God, I’m going to miss Elizabeth Wurtzel so much. So fucking much.
The first time I read Prozac Nation, I was 17. I was an uptight, depressed, lonesome high school senior in rural Ohio. I don’t remember how I picked up her book; I probably stumbled across it in a bookstore near the Ohio State campus, a few dozen blocks away from my Catholic school.
Honestly, two things probably drew me to it: her portrait on the cover, and the subtitle: “Young and Depressed in America”. Even now, as I gaze at her portrait above, Elizabeth’s eyes were arrestingly expressive: windows into her piercingly honest, tormented self.
But the book…the book was a fucking revelation. At 17, I was too young, too immature to really get it, though. It wasn’t until I re-read it nearly a decade-and-a-half later, that it truly started to sink in; and then, when I read it again a third time two years ago, that her bracing candor about herself destroyed me again.
Reading Prozac Nation, I was thunderstruck by the idea that you could suffer from depression, be suicidal, be hospitalized, and still be yourself, be successful, be able to unapologetically, honestly be in the world. That didn’t square with what I’d been told by my parents, or the therapists I’d been seeing, all of whom insisted on fixing either some or all of me. In Elizabeth Wurtzel, writing about herself, I saw another way of being in the world, one that embraced honesty about the world and about one’s self.
I wasn’t ready for that then; in truth, I’ve only recently in the last decade become ready for it. But she showed me how, there, then, and now.
Honesty: there’s that word again. Elizabeth was probably the first woman I saw who wasn’t afraid to just exist as herself, with all the messiness and loudness and vivacity and intensity that it takes to just be in the world. And if it was possible to fall in love with someone through their words, then I fell for Elizabeth. She wasn’t the last author for whose words I fell, but she was the first, and that’s what matters.

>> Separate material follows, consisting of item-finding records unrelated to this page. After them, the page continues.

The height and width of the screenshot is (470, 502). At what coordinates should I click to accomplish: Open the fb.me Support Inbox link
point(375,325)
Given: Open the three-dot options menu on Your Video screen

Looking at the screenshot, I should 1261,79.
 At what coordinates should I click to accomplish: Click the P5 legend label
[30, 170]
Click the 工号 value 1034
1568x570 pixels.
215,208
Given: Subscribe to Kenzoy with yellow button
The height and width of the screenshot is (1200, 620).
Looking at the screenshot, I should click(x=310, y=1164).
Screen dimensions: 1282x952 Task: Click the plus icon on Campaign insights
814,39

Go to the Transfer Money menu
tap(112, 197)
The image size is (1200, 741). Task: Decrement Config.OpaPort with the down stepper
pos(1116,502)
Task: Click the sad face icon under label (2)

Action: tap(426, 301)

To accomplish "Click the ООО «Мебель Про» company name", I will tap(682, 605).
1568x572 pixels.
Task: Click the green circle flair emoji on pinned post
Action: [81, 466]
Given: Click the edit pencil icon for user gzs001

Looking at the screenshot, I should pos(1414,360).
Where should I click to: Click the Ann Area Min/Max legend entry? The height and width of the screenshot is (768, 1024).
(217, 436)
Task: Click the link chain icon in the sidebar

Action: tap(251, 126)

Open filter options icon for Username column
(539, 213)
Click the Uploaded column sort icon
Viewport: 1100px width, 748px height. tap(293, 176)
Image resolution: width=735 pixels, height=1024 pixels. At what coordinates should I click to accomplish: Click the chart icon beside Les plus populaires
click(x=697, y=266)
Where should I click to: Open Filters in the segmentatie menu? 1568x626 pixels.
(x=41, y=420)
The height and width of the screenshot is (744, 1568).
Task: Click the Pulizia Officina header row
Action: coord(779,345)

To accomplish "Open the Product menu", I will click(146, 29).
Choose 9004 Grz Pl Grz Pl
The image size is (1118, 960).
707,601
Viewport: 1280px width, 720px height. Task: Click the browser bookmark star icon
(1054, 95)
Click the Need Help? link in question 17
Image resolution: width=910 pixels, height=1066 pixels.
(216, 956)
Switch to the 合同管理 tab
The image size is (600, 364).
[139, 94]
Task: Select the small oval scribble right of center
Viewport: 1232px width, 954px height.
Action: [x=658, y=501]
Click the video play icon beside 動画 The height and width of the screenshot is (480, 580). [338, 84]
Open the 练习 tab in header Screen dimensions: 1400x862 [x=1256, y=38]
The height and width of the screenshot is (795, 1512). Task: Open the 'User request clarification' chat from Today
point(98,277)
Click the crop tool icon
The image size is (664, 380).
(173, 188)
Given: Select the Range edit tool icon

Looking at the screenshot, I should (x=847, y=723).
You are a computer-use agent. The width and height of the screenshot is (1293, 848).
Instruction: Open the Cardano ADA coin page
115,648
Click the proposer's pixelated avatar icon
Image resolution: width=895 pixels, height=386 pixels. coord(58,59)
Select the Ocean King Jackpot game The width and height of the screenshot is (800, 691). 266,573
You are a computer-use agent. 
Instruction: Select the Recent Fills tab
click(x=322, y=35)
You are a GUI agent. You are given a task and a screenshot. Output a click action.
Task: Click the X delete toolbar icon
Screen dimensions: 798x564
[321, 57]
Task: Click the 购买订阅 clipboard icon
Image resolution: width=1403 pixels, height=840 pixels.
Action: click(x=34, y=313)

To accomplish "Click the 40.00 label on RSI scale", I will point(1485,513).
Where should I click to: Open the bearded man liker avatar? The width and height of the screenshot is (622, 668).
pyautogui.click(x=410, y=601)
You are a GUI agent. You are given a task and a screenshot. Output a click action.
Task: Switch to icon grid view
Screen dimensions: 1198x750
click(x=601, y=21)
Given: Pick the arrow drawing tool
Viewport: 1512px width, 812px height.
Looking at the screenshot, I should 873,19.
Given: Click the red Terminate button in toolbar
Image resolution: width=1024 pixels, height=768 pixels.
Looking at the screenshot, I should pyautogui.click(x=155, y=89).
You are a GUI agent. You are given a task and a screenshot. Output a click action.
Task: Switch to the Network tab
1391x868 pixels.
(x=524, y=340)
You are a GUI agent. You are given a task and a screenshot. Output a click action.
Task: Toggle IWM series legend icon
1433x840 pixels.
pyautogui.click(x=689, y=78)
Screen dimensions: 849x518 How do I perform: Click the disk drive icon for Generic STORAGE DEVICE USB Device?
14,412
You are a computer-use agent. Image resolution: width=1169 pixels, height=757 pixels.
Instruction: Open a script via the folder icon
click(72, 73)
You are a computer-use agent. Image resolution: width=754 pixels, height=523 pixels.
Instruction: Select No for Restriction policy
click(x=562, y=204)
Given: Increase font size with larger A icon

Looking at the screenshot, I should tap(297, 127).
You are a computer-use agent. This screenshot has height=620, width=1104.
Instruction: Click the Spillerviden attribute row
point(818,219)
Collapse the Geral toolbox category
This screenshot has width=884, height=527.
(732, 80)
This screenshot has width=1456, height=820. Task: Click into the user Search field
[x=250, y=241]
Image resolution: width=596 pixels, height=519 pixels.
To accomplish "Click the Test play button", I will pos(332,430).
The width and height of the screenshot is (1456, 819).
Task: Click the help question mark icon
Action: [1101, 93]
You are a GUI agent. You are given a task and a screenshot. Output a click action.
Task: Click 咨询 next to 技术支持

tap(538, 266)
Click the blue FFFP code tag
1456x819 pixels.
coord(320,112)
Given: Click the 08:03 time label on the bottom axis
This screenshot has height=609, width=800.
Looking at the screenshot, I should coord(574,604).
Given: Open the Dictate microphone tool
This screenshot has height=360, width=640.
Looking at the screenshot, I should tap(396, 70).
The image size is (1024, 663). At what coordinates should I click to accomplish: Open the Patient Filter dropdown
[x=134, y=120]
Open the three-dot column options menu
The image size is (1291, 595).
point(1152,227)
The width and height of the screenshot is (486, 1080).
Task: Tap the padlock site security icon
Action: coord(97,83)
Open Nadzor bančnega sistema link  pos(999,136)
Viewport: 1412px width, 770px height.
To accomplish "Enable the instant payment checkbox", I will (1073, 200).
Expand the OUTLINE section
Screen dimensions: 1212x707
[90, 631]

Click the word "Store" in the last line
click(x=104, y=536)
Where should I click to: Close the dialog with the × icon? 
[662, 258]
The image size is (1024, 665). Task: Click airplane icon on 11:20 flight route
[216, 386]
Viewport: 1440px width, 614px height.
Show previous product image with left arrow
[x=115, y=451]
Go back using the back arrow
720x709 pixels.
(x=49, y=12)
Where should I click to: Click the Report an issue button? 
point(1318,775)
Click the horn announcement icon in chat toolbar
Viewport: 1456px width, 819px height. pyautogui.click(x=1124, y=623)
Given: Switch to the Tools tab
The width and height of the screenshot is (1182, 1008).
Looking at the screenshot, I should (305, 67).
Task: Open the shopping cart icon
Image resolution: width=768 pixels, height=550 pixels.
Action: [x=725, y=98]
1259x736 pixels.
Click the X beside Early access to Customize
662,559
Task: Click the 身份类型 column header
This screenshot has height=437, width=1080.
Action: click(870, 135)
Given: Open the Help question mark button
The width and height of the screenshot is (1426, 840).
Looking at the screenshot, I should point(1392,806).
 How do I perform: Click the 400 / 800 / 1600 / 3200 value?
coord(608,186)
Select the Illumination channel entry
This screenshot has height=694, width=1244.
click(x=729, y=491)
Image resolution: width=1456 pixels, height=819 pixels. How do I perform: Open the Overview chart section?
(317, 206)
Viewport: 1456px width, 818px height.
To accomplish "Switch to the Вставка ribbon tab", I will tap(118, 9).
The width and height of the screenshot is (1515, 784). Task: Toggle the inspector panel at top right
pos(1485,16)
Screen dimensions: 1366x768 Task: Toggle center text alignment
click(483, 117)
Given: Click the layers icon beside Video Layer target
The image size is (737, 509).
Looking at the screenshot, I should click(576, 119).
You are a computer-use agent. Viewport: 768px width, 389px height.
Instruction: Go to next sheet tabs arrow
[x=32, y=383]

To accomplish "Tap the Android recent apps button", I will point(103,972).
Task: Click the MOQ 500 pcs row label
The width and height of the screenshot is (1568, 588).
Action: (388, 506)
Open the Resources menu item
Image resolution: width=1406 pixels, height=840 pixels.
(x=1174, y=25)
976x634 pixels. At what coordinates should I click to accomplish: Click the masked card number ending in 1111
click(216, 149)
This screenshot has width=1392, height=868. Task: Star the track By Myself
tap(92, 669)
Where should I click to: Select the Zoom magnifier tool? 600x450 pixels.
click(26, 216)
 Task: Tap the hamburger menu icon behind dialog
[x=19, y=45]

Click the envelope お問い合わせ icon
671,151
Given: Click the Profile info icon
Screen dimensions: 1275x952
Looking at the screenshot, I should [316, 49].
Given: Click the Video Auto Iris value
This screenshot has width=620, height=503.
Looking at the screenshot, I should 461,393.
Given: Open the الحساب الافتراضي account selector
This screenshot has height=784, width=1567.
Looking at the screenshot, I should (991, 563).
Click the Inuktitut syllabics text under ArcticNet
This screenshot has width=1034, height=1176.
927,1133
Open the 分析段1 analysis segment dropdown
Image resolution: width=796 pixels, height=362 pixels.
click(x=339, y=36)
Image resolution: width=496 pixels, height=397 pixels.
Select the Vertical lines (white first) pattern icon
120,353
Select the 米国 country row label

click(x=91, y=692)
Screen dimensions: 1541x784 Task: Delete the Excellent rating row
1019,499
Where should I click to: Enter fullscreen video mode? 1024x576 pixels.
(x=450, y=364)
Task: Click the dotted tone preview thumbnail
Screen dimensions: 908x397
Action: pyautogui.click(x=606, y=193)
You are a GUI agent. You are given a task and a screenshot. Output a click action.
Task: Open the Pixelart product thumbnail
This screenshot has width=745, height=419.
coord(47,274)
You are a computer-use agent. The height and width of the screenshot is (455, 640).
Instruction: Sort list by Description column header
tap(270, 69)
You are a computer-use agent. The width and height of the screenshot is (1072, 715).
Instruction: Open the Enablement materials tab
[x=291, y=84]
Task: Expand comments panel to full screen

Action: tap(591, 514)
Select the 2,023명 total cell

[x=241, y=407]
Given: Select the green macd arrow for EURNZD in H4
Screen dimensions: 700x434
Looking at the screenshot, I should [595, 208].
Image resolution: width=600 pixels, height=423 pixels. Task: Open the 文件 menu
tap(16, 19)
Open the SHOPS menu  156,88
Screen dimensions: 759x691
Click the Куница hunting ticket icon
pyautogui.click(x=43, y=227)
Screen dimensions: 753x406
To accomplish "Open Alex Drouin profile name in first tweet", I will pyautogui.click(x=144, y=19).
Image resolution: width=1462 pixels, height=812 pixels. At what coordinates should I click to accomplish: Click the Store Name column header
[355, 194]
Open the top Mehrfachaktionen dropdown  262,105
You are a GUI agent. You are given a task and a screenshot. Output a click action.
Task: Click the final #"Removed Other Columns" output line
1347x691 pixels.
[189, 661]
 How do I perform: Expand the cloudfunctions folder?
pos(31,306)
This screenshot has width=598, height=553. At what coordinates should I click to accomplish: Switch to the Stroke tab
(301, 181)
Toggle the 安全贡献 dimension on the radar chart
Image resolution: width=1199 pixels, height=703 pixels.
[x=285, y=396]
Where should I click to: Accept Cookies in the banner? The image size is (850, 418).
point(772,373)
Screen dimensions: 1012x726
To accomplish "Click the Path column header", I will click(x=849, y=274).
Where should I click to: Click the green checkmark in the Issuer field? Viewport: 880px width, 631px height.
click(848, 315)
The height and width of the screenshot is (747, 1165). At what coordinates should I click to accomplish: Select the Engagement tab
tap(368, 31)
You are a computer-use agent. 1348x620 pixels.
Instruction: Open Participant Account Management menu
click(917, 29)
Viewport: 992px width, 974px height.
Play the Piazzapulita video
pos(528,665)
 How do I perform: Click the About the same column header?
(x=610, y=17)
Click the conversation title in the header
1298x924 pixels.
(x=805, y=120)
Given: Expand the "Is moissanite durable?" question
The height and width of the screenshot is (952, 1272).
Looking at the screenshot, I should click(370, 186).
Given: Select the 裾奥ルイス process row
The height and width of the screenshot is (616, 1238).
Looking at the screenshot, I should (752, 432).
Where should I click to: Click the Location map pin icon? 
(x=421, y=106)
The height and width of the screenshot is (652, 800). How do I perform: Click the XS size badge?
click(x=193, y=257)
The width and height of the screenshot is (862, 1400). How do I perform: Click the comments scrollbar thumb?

I never knew her personally - I only met her in passing in 2012, long enough to tell her I’d loved both Prozac Nation and Bitch, but it was a book party for someone else for whom I was flacking, and I regret that I didn’t take more time to spend with her. But even so, to me she illuminated that party. But even just having that briefest of moments, I cannot help but call her by her first name, because her writing invited you to consider her a friend.
Luminous: that’s another way to describe her, I suppose. Or rather: incandescent, because she lit the world with the tempestuous fire of her prose. Prozac Nation was the first book I read that I felt described my depression with the full hurricane force of how I felt. It walloped me in the gut: at last, at long fucking last, someone knows exactly how I feel. But I was barely more than a child, so it wouldn’t be until I picked it up again in late 2007, dredging the wreckage of my divorce, among other things, that more of it resonated; and then again, when I was alone again, two years ago.
I knew she was struggling with cancer. Generally, as a two-time cancer survivor, I hate the idea that people “fight” cancer, because I feel it misunderstands the nature of the disease — but if anyone ever fought cancer, it was Elizabeth. Read this fiercely harrowing essay she wrote, and you’ll see what I mean.
And now I have advanced breast cancer.
Cue the sorries.
Seriously?
Sorry for what?
I’m not sorry about anything. I was never sorry when I said I was. Apologies are a courtesy.
I love to argue. I am in it for the headache.
I don’t need you to be on my side – I’m on my side.
Everyone is entitled to my opinion.
I love being controversial, because that’s the closest you get to everyone agreeing with you – the other choice is no one is paying attention.
I hate anodyne. I hate that word.
I am worse than cancer. And now I have cancer. All anyone can do is forgive me. Which is exactly what they have been doing all along.
Even so: when I learned Tuesday that she’d died from fucking cancer, at 52, I had to duck into a windowless conference room, take my glasses off, and cry for a long minute or three. I simply could not believe it. I couldn’t grok that Elizabeth was no longer among we, the living. I am not remotely ready for her to be gone, just like a snap of the fingers, once struck.
We should all live more like Elizabeth: alive, volcanic, willing to be messy and honest, tangled, slapdash, complex, and intricate, in all the wonderful chaos and clutter of life. She gave me the gift of showing me how to embrace myself for who I am, and who I could be, because of who I am, in all my messiness and complicatedness and scruffiness and rough edges, and I’ll be forever grateful for that. So it’s fitting I let Elizabeth close it out, in her inimitable way. We should all be so fortunate as to write our own elegies:
What matters more in this crazy world?”
Love each other. Know that I love you because of who you are, however messy and complicated and tangled-up you might be. And just fucking live for you. Don’t be anodyne.